What You Need to Know
- LPL failed to comply with its Customer Identification Program procedures.
- Garcia opened an account at LPL in June 2016. LPL subsequently processed wire transfers.
- Garcia acted as an unregistered investment advisor and misappropriated millions of dollars from a Puerto Rican city, the SEC says..
LPL Financial has been charged by the Securities and Exchange Commission with failing to comply with its Customer Identification Program rules and allowing a client to defraud a Puerto Rican municipality via wire transfers.
The broker-dealer has agreed to pay about $5 million, including more than $4 million it has already repaid to the city, to settle the charges.
According to the SEC’s order, LPL failed to verify and respond to conflicting information when it opened a customer account and processed wire transfers at the request of Eugenio Garcia Jimenez Jr.
As alleged in the Commission’s Dec. 1, 2020 complaint against Garcia, he acted as an unregistered investment advisor and misappropriated $7.1 million of taxpayer funds from the Municipio Autónomo de Mayagüez, Puerto Rico, over the course of seven months in 2016.
“The City entrusted Garcia to provide advice and carry out his promised strategy to invest $9 million of City funds such that they had principal protection and 8-10% returns,” the order states.
Garcia approached LPL in April 2016 to open an investment account.
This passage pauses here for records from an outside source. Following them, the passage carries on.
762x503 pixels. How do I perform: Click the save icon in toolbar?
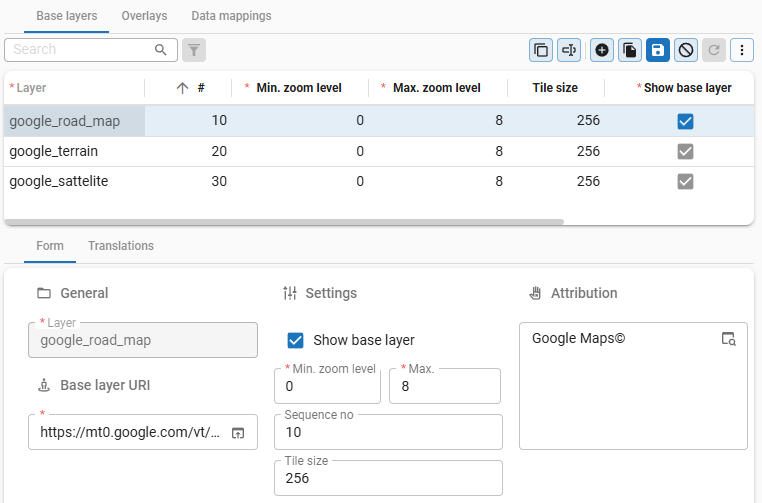pos(658,50)
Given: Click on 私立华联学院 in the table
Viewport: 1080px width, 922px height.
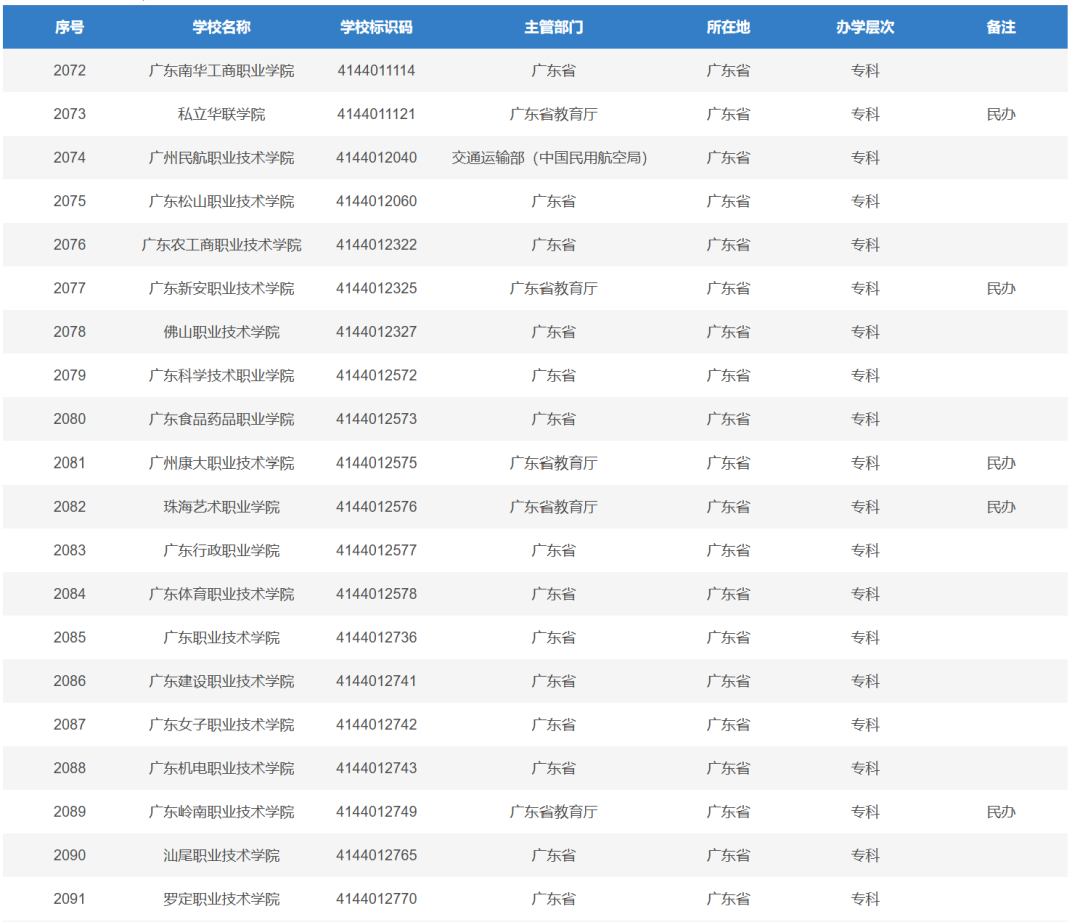Looking at the screenshot, I should [221, 114].
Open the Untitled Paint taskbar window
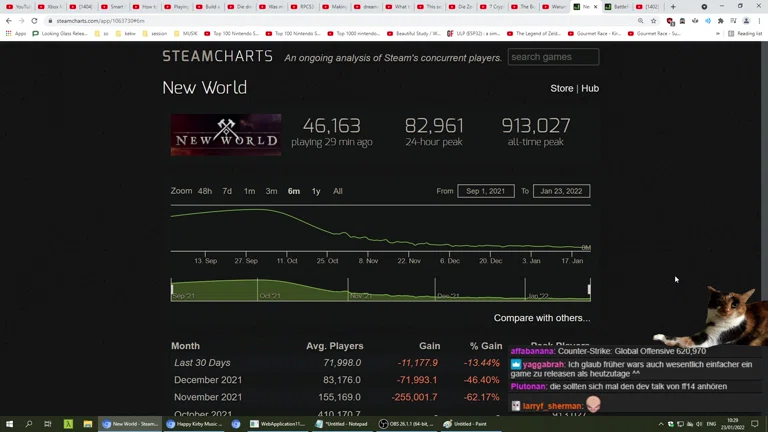The image size is (768, 432). pos(468,424)
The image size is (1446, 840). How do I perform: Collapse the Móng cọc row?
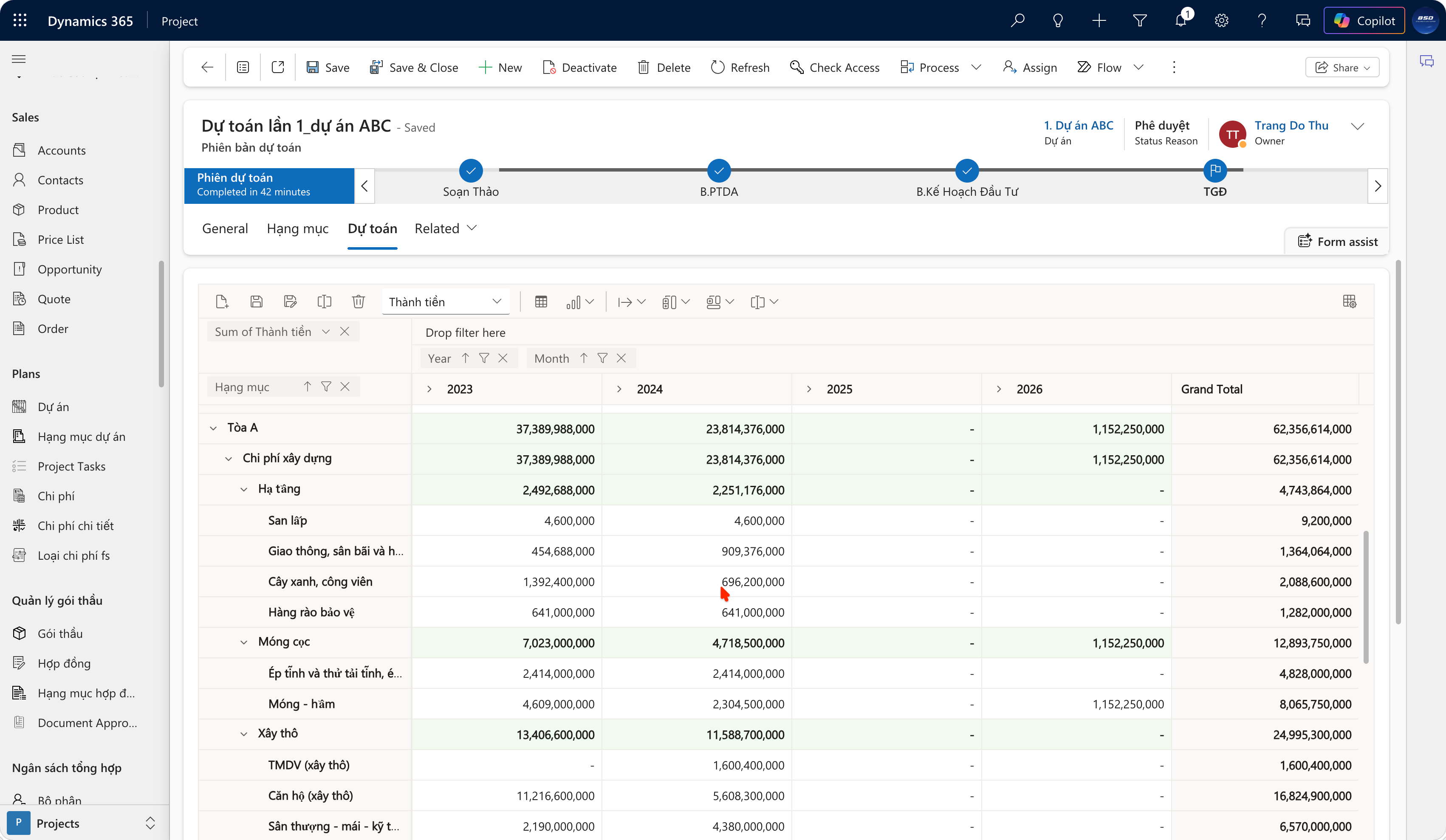(244, 643)
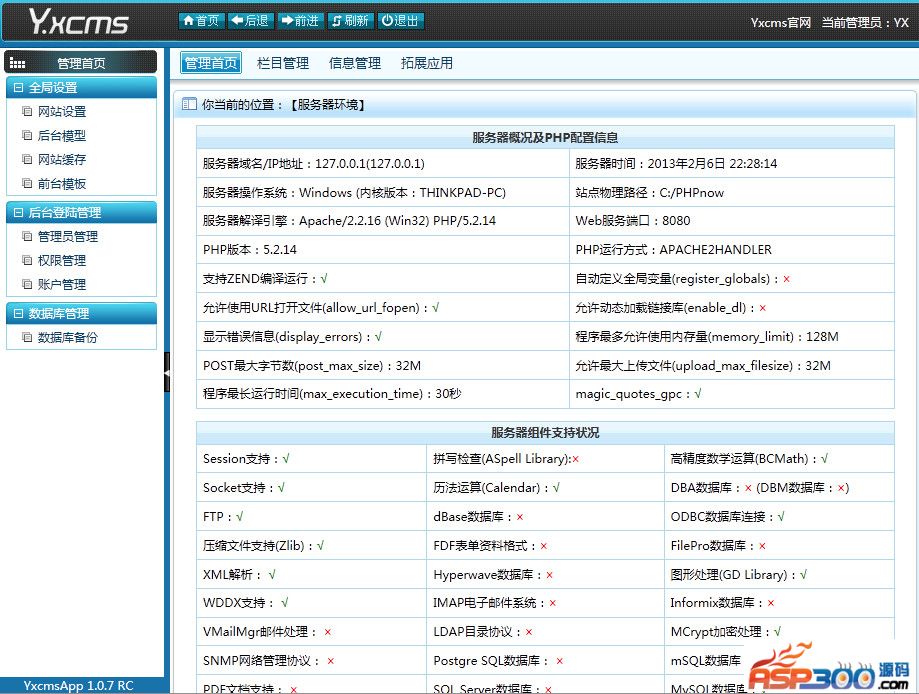Log out using the 退出 button

(400, 21)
“After misappropriating $4.1 million of the City’s funds through an account” at an unnamed brokerage firm, Garcia approached LPL in April 2016 to open an investment account, the order states.
During its review before opening the account, LPL failed to comply with its Customer Identification Program procedures and, despite various individuals in different departments questioning the account’s beneficial ownership, source of funds and reason for transfer from the brokerage firm.